Reflexiones India | 30 julio 2022
El verdadero éxito
¿Medimos el éxito según los parametros del mundo o según los estándares divinos?

 

 

Oh Jehová, de mañana oirás mi voz;
de mañana me presentaré delante de ti, y esperaré
.

Salmo 5:3

El otro día, en una reunión donde estábamos hablando del discipulado, surgió el tema del éxito. Decíamos que en muchas ocasiones medimos el éxito por el número de personas que nos siguen o por la cantidad de dinero que recaudamos. Hasta hablamos de que el éxito se medía por el número de veces en que nuestra iglesia se había reproducido.

Luego estuve en otra reunión en el que también se hablaba del éxito. En esta reunión se preguntó lo que diría Jesús con respecto al tema. El que compartía con nosotros nos leyó del texto donde Jesús les dijo a sus discípulos que el mayor entre ellos sería el siervo al igual que Él vino para servir y dar su vida por muchos.

En cierta forma todas estas cosas muestran diversas caras del éxito y uno puede estar satisfecho con un buen seguimiento y presupuesto, siendo un líder que lo hace como un siervo y todo ello.

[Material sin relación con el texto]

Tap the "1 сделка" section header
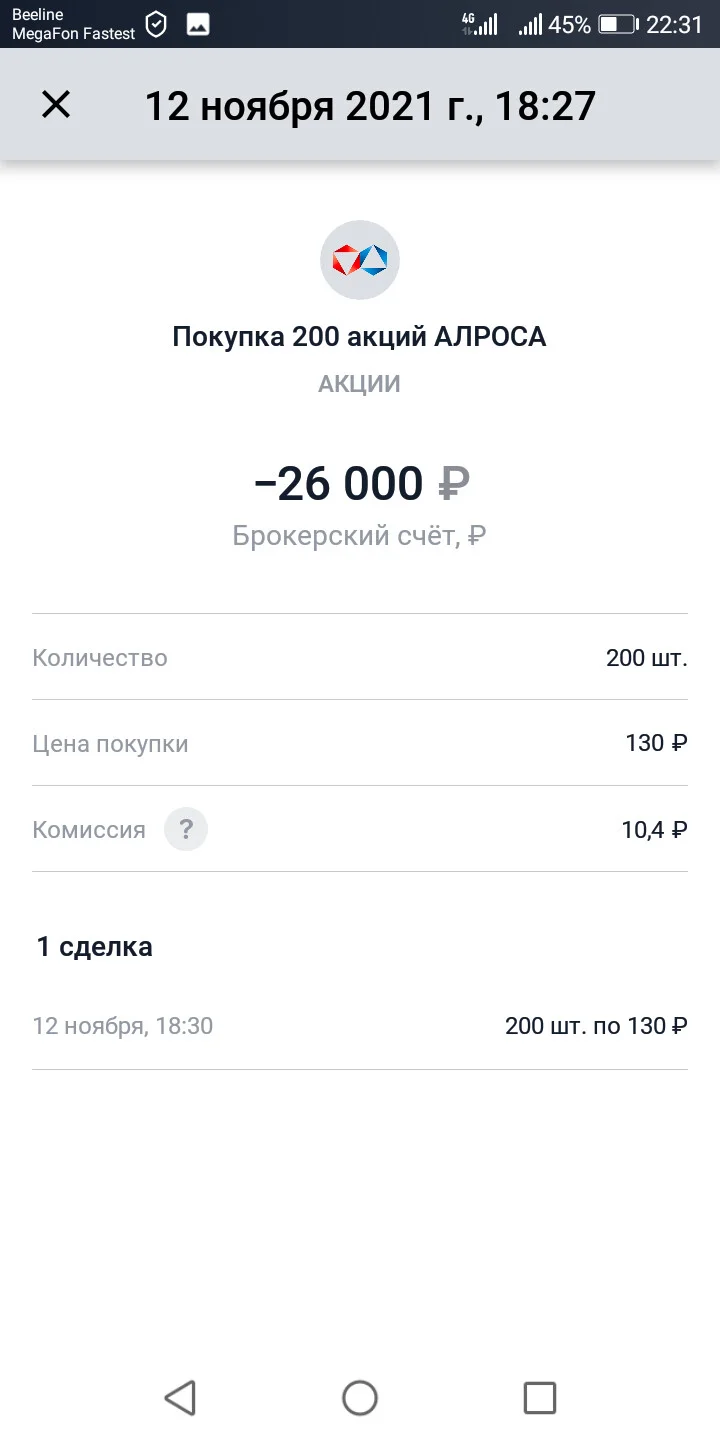 [95, 947]
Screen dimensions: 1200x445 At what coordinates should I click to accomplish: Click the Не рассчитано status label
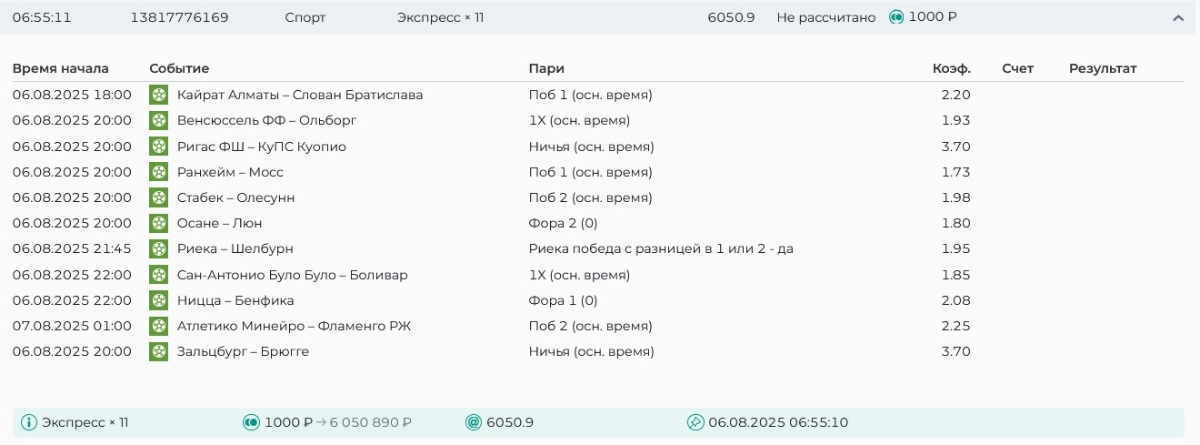(825, 18)
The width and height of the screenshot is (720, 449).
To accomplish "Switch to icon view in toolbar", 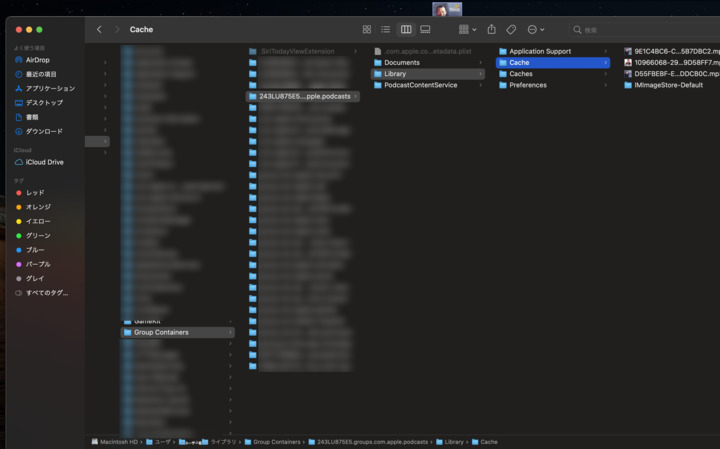I will (367, 30).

En esta ocasión me gustaría ofrecer otra perspectiva a la medida de éxito. Jesús dijo en Juan 15 que no podemos hacer nada apartados de Él. Que cuando permanecemos en Él damos mucho fruto y cuando no lo hacemos, morimos y nos cortan como se corta una rama seca y se echa al fuego.

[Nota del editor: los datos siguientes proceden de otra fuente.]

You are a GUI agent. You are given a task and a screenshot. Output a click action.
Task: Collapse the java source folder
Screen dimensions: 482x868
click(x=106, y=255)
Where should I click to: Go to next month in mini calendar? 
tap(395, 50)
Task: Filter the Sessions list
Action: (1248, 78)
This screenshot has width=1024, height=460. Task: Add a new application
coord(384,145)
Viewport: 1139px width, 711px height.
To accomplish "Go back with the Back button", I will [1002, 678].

Jesús dijo que lo que glorificaba a Dios es dar mucho fruto, un fruto que procede de la oración. En Juan 14, Jesús dijo que el que conoce sus mandamientos y los cumple, es la persona que ama a Dios y que Dios le amará y se manifestará a él. Yo entiendo que la clave de todo esto es la permanencia en Él.

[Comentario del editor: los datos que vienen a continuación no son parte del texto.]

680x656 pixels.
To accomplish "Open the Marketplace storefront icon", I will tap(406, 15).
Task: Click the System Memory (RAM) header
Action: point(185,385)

Permanecer en Él requiere dedicarle tiempo. Esto es lo que hacen Preetha y Vinita. Ambas fueron víctimas de una paliza tan dura que estuvieron a punto de perder la vida. Preetha, desde que fue apaleada, ha tenido que mudarse tres veces porque los violentos la encontraban y le obligaban a irse de su casa. Vinita no se ha tenido que mudar, pero se encuentra a diario con los que le pegaron.

Una cosa que me llamó la atención sobre las dos cuando se les preguntó como era su vida desde que sufrieron el ataque es que dedican mucho tiempo a estar en la presencia de Dios. Muy temprano en la mañana, se levantan para leer la Biblia y orar. Aunque Preetha no sabe leer, esto no impide que se levante temprano para orar. Luego pasa tiempo con su marido escuchándole leer la Bilbia y la explicación del significado de lo que lee.

Si queremos tener éxito en la vida según la medida de Dios, a mí me parece que una cosa que Él mide es nuestra cercanía con Él.